Client ID and Client Secret
(Applicable to and required for OpenID Connect connections)
The client ID and the client secret to communicate with the OP.
This client represents PingFederate and is created and managed at the OP. For more information, please refer to the documentation provided by the OP.
Base URL The fully qualified hostname and port on which your partner's federation deployment runs (for example,
https://www.example.com:9031). This entry is an optional convenience, allowing you to enter relative paths to specific endpoints, instead of full URLs, during the configuration process.
Company The name of the partner company to which you are connecting. Contact Name The contact person at the partner company. Contact Number The phone number of the contact person at the partner company. Contact Email The email address for the contact person at the partner company. Error Message
(Applicable only to SAML or OpenID Connect connections)

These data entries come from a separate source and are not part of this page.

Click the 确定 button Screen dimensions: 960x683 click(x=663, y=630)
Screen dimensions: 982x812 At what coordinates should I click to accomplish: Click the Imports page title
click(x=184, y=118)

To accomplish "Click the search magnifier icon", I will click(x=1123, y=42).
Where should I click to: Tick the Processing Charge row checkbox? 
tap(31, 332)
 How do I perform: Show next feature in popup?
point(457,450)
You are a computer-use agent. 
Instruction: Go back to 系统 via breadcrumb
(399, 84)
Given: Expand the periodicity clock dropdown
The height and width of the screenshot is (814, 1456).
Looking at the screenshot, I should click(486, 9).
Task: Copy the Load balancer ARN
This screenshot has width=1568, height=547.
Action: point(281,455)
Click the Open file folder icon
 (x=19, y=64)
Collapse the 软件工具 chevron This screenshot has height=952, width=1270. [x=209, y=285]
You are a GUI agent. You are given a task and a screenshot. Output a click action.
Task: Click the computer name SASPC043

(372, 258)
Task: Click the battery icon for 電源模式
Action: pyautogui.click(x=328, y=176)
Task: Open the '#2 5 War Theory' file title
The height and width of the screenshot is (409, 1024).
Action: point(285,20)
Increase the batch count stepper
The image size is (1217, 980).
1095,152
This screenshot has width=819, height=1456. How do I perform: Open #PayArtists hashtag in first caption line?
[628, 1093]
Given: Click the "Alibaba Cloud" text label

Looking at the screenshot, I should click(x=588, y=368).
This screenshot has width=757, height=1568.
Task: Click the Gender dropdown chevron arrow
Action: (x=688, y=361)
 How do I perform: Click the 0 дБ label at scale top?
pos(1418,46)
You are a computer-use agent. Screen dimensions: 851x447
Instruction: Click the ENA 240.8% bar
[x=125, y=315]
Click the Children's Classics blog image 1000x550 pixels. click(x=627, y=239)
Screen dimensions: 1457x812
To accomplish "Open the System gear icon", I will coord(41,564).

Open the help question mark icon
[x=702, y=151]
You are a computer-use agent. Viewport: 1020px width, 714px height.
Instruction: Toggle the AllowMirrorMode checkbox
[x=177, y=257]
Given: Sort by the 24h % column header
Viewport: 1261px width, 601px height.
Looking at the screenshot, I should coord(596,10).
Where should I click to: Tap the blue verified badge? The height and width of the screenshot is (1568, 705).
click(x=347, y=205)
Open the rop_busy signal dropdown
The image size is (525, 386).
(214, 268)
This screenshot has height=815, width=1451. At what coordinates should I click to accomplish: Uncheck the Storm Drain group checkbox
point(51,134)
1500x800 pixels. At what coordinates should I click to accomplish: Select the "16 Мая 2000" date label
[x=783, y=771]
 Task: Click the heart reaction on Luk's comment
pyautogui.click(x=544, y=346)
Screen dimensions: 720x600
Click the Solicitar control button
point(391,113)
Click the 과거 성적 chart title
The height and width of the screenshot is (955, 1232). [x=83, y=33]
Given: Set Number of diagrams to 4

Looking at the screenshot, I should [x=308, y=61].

If an error occurs on this server, the end user's browser may be redirected (in a default situation) to an error page hosted within PingFederate.
The default entry (
errorDetail.spSsoFailure) is a variable from the <pf_install>/pingfederate/server/default/conf/language-packs/pingfederate-messages.properties file, which is part of the PingFederate localization framework. If localization is not needed, you may also specify a message directly in this field to change the default.
Logging Mode The level of transaction logging applicable for this connection.
The default selection is Standard.
If the OP supports the OpenID Connect Discovery specification, the connection setup can be expedited by loading the metadata from the OP. Based on the discovery specification, PingFederate makes a direct HTTP GET request to the /.well-known/openid-configuration endpoint at the OP and populates the attribute contract and the protocol settings of the connection automatically. Manual adjustments can be made during the connection setup or at a later time.
In addition, the protocol settings can be refreshed by reloading the metadata from the OP at any time. If additional claims are supported, PingFederate adds them to the attribute contract, so that they could be mapped to the target applications later. In the rare event that the previously supported claims have been dropped (by the OP from the metadata), they remain in the attribute contract. While the existing mapping configuration may not be adversely affected, runtime errors might occur if certain attributes are no longer available to the target applications. If runtime errors occur, review the server log and modify the mapping configuration accordingly.
Click Load Metadata.
(Note that this step is not applicable to an STS-only connection.)